La licitación para plantas eléctricas existentes cerró este jueves con una participación que superó las expectativas según las autoridades: 71 ofertas fueron presentadas en un proceso para cubrir la demanda de potencia y energía en el sistema eléctrico del país.
El acto fue gestionado por la Empresa de Transmisión Eléctrica (ETESA) con el apoyo de la Secretaría Nacional de Energía. La convocatoria, destacó la empresa, busca asegurar suministro en el corto y largo plazo, con el objetivo de reducir la volatilidad en la tarifa y los riesgos para los consumidores.
Desde el sector energético se destacó que la alta concurrencia refleja el interés de generadores y la preparación previa de los participantes, en un proceso que había sido anunciado con suficiente anticipación.

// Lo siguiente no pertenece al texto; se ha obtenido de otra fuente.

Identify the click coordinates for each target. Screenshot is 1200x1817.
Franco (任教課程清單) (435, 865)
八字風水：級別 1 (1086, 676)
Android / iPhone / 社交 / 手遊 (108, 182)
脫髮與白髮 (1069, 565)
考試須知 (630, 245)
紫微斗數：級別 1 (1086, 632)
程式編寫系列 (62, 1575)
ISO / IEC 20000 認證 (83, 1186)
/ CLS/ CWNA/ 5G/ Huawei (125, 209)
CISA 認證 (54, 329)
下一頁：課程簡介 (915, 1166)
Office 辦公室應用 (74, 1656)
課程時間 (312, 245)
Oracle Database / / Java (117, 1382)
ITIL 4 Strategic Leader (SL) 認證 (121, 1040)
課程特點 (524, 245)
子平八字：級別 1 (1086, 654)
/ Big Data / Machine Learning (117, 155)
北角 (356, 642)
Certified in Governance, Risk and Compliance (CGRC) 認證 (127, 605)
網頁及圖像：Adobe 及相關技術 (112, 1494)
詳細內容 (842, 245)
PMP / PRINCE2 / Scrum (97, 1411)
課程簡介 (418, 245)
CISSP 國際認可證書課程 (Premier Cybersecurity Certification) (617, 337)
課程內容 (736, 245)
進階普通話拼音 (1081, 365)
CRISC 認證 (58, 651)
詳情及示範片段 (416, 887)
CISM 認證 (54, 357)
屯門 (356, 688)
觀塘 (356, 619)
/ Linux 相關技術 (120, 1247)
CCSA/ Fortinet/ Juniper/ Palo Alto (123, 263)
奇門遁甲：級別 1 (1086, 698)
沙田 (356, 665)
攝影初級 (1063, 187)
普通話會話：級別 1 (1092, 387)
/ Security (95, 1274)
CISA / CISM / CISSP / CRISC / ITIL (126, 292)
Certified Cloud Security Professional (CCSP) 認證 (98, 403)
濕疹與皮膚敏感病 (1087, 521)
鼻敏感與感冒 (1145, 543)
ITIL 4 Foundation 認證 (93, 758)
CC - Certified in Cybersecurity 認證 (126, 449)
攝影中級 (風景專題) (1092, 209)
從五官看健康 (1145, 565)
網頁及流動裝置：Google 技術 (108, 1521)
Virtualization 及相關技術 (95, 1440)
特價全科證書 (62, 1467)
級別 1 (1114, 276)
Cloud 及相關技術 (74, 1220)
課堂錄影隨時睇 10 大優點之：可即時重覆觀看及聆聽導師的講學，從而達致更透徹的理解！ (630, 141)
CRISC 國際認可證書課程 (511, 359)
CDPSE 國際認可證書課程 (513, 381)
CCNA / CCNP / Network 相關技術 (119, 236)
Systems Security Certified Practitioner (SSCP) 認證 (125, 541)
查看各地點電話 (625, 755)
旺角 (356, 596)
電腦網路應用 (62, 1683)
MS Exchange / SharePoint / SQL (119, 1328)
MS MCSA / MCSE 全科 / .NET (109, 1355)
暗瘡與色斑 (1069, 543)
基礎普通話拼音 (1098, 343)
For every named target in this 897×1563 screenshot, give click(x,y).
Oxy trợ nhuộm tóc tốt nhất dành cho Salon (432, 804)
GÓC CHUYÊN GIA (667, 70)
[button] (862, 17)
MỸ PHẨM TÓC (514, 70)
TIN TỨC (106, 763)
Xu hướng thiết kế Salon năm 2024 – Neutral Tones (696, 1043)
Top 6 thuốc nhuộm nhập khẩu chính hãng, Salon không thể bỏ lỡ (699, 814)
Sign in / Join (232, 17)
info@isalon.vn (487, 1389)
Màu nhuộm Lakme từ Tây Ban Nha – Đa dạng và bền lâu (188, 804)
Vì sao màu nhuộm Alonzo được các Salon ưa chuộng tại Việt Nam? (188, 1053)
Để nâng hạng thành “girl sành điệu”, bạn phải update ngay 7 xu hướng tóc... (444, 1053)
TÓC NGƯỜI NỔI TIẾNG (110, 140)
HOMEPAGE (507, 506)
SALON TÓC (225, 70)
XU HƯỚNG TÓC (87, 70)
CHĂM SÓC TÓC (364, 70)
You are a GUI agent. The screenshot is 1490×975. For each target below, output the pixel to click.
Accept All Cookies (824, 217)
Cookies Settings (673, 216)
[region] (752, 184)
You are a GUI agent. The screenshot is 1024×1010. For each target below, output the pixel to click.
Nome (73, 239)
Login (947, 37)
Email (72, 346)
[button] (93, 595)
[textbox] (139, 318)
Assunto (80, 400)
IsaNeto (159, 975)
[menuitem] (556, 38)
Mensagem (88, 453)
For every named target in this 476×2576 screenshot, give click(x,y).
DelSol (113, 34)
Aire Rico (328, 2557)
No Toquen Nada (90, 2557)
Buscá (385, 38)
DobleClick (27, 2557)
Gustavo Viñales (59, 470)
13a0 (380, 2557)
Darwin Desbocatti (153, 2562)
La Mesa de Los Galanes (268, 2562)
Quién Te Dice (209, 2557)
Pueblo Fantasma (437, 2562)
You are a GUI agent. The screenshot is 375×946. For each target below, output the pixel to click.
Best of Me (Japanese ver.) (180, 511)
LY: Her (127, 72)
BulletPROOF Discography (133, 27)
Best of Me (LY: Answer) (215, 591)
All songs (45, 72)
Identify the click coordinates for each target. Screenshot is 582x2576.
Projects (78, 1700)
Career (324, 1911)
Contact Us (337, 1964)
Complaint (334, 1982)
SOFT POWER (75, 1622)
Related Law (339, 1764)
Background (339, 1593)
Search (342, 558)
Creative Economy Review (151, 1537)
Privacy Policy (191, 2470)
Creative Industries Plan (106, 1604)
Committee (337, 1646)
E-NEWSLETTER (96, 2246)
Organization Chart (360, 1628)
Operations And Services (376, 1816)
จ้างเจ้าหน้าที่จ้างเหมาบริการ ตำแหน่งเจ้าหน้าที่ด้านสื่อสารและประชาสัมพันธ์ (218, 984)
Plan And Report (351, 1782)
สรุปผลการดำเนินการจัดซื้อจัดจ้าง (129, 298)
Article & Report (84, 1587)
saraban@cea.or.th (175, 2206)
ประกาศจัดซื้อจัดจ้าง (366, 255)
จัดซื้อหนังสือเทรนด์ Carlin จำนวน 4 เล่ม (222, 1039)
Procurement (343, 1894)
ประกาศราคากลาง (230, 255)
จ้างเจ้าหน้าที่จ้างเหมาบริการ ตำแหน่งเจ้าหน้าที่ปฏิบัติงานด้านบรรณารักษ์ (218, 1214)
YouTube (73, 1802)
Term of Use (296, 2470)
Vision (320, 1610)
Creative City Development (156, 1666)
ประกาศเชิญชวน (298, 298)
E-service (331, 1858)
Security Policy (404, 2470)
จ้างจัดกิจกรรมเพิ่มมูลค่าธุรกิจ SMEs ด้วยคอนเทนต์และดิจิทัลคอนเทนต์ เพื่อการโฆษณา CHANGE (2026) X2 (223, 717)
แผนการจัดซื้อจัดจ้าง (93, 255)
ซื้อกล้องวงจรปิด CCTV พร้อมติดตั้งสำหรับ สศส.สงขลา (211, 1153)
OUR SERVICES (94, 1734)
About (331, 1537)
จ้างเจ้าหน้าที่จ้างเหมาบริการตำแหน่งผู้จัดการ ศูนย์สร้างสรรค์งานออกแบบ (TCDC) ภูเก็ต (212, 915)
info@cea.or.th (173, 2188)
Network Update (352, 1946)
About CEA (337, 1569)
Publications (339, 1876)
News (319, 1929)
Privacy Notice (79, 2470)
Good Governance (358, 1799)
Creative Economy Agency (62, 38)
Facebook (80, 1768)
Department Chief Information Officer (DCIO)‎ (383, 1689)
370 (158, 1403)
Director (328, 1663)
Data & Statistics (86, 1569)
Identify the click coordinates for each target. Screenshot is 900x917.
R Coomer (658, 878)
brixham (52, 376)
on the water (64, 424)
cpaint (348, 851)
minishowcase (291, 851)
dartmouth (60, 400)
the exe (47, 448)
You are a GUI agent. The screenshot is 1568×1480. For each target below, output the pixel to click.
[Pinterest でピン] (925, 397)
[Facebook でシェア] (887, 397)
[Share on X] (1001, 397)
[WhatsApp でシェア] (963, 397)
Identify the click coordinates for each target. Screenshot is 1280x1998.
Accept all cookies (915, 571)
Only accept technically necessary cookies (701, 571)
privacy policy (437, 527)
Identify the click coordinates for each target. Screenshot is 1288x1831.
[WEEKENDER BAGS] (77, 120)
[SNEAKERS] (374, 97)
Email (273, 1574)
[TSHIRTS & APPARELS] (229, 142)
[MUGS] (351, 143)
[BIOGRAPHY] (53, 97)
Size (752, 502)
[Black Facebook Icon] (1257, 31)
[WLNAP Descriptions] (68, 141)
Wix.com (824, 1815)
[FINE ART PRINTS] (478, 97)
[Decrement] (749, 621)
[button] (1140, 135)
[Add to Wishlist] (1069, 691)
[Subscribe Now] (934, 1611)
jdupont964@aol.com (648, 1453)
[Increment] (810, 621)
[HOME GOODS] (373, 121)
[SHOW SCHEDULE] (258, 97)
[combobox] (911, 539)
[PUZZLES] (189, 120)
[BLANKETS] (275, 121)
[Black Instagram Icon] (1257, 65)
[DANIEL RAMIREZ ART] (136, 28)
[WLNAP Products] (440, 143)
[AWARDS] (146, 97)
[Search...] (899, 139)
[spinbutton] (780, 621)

“Eso da certidumbre, permite a los agentes prepararse y participar, y ese resultado se ve en la cantidad de ofertas recibidas. Es también en procesos como este donde se crean condiciones para estabilizar la tarifa y para que el consumidor final pueda ver beneficios en el mediano plazo”, manifestó el secretario nacional de Energía, Rodrigo Rodríguez.
El pliego contempló tres bloques principales. El primero se enfocó en la contratación de potencia firme con opción de compra de energía, con requerimientos escalonados que van desde 150 megavatios entre 2026 y 2029, hasta 200 megavatios entre 2029 y 2038. Este segmento estuvo dirigido a plantas termoeléctricas que operan con diésel o búnker, bajo la condición de reconvertirse tecnológicamente en un plazo máximo de 36 meses.
El segundo bloque incluyó potencia firme para hidroeléctricas y plantas térmicas a gas natural, mientras que el tercero se centró en el suministro de energía proveniente de fuentes renovables como hidroeléctricas, eólicas y solares.
Uno de los puntos más relevantes del proceso fue la incorporación de compromisos de reconversión en plantas térmicas, una medida que apunta a mejorar la eficiencia operativa y reducir el impacto ambiental. Con esto, indicaron la autoridades, se busca también fortalecer la flexibilidad del sistema eléctrico nacional ante variaciones en la demanda y en la disponibilidad de generación.
Tras el cierre del acto, el proceso entra ahora en fase de evaluación, donde se definirán las propuestas ganadoras.